Task brief
The response must be a precise copy of the records that follow.

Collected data
──────────

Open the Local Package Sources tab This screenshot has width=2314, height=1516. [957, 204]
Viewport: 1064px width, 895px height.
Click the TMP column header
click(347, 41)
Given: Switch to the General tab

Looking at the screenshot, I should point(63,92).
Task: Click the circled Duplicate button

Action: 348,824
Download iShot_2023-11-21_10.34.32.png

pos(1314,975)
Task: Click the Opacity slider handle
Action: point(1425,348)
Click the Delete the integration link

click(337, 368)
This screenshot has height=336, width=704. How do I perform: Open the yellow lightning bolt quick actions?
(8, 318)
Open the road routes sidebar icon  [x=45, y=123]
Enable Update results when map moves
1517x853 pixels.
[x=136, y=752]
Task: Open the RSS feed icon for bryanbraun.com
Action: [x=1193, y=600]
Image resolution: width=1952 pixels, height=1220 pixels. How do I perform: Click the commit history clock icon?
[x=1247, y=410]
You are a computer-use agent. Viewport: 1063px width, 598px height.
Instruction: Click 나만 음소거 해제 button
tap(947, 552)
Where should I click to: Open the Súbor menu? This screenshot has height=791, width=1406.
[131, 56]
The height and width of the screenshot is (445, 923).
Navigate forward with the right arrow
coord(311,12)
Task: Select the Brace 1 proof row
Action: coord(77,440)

──────────

Task solution
Open the Local Package Sources tab This screenshot has width=2314, height=1516. [957, 204]
Viewport: 1064px width, 895px height.
Click the TMP column header
click(347, 41)
Given: Switch to the General tab

Looking at the screenshot, I should point(63,92).
Task: Click the circled Duplicate button

Action: 348,824
Download iShot_2023-11-21_10.34.32.png

pos(1314,975)
Task: Click the Opacity slider handle
Action: point(1425,348)
Click the Delete the integration link

click(337, 368)
This screenshot has height=336, width=704. How do I perform: Open the yellow lightning bolt quick actions?
(8, 318)
Open the road routes sidebar icon  [x=45, y=123]
Enable Update results when map moves
1517x853 pixels.
[x=136, y=752]
Task: Open the RSS feed icon for bryanbraun.com
Action: [x=1193, y=600]
Image resolution: width=1952 pixels, height=1220 pixels. How do I perform: Click the commit history clock icon?
[x=1247, y=410]
You are a computer-use agent. Viewport: 1063px width, 598px height.
Instruction: Click 나만 음소거 해제 button
tap(947, 552)
Where should I click to: Open the Súbor menu? This screenshot has height=791, width=1406.
[131, 56]
The height and width of the screenshot is (445, 923).
Navigate forward with the right arrow
coord(311,12)
Task: Select the Brace 1 proof row
Action: coord(77,440)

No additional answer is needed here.